Hypothesis: Music Was A Language System

20 July, 2019
Music was a language system. But now it isn't, because one critical component of the system has been disabled. As a language system, music was both limited and inefficient - each tune had one specific meaning, and there was no way to combine simpler meanings into more complex meanings. Eventually word-based language would evolve as a system that is much more efficient and productive. However, the evolution of word-based language was constrained by the prior existence of music, and initially it had to develop inside music, ie effectively as song lyrics. As a communication system, music has now been fully replaced by word-based language. Yet music still exists, because it interacts with our sense of "meaningfulness" – and sometimes this can help us to think about the deeper meanings of things.

Hypothesis 1: Music was a language system.

By a "language system", I mean a system for doing the following:

  1. Defining symbols
  2. Assigning meanings to those symbols
  3. Optionally, combining simpler meanings to create more complex meanings.

In modern humans, spoken language is the primary language system, which supports the definition and cultural transmission of specific spoken languages.

For a spoken language:

  1. The minimum units of meaning are words, or in some cases, parts of words. (The technical term for a minimal unit of meaning in a spoken language is "morpheme".)
  2. Meanings are assigned to words, or parts of words, by the community that speaks the language. These assigned meanings are learned by infants and children, by some process of observation and absorption.
  3. Words can be combined into sentences.

With the hypothesis that music was a language system, I propose a relationship between symbols and meaning that is somewhat different to what one might expect when comparing music and spoken language.

My hypothesis is, that for a musical language:

  1. The minimum units of meaning were melodies, ie the whole musical item represented just one single meaning.
  2. Meanings were assigned to melodies by the community that vocalised those melodies, and these assigned meanings were learned by infants and children, by some process of observation and absorption.
  3. There did not exist any way to combine simpler meanings into more complex meanings.
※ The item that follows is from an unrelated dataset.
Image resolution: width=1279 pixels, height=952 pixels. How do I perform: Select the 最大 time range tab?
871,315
For a language utterance to be useful, it has to make some assertion about something. By themselves, words do not generally make assertions. Sentences make assertions.

If the only meaningful components of musical languages were whole melodies, then the meanings of melodies must have been assertions, and thus each melody was equivalent in function to what would be a fixed sentence in a spoken language.
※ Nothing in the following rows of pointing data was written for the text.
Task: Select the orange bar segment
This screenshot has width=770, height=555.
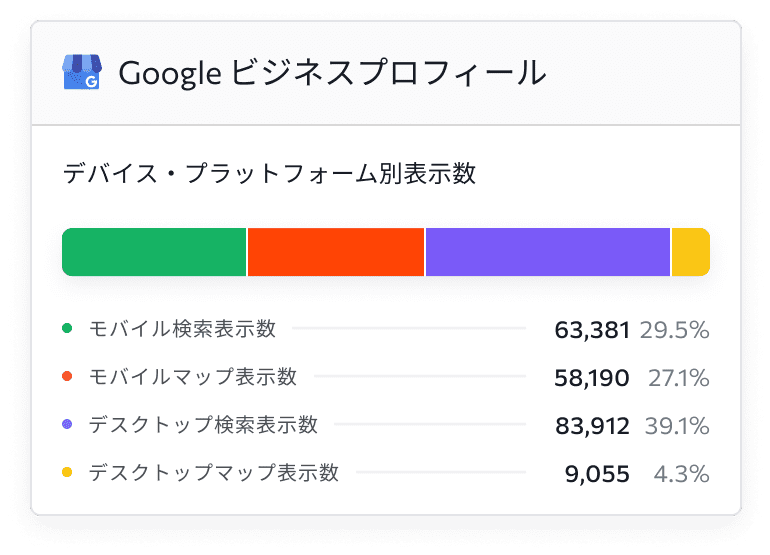Action: pyautogui.click(x=336, y=252)
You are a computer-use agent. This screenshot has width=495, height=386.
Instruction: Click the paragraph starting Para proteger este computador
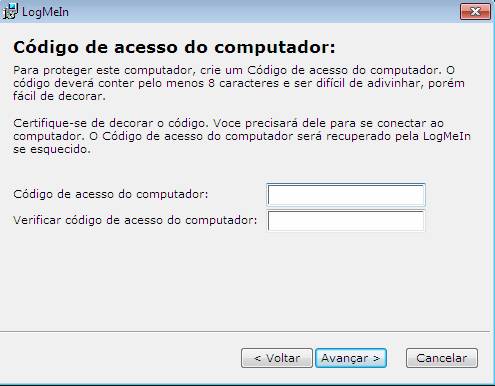(239, 83)
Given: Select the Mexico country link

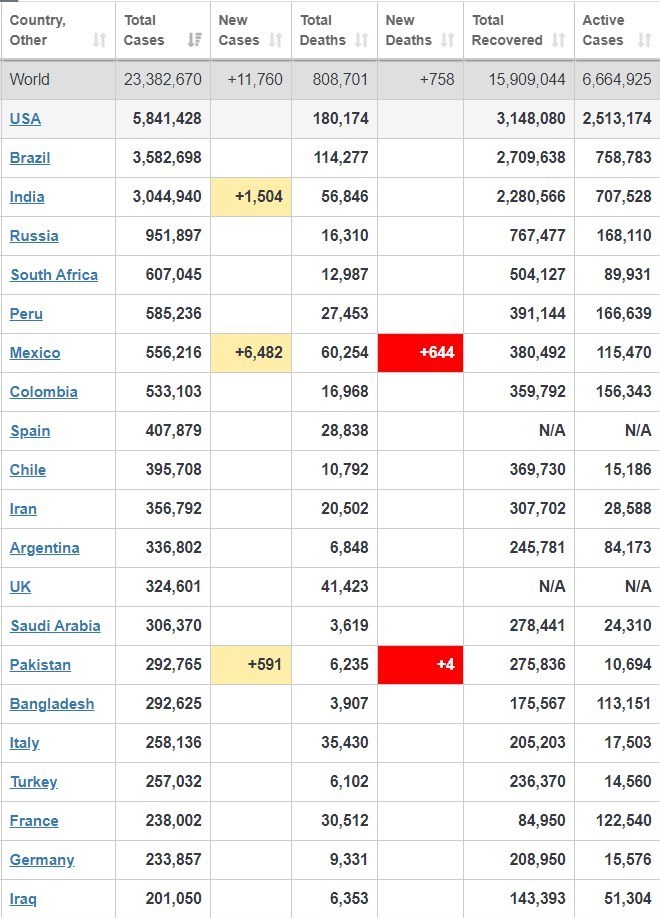Looking at the screenshot, I should [35, 353].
The "productivity" of a such musical language system would necessarily be much less than that of modern spoken language. The number of different meanings that could be expressed would be exactly the same as the number of known melodies. Whereas, with the ability to combine words into sentences, a spoken language can be used to express an almost infinite number of different meanings.

A musical language would also be a very slow system for communicating information.

For example, if a society knows 1000 melodies, then the identity of one melody expresses only 10 bits of information. The absolute minimum length of a melody is perhaps 10 notes, and usually at least 20 notes or even more is required to define a strong melody. On top of this, it is usually expected that a melody will be repeated several times during a performance.

Whereas a word, or a part of a word, is often just one syllable. If we suppose the existence of 1000 monosyllabic words in a language, then a one syllable word would express the same 10 bits of information, in just the time it takes to say that one syllable. So the bandwidth of music, as a communication system, would be maybe 20 or 100 times lower than the bandwidth of spoken word-based language, ie it would take 20 to 100 times longer to transmit the same amount of information.

It's not surprising, that if such musical languages did exist, that they would eventually be superseded by much more efficient word-based spoken languages.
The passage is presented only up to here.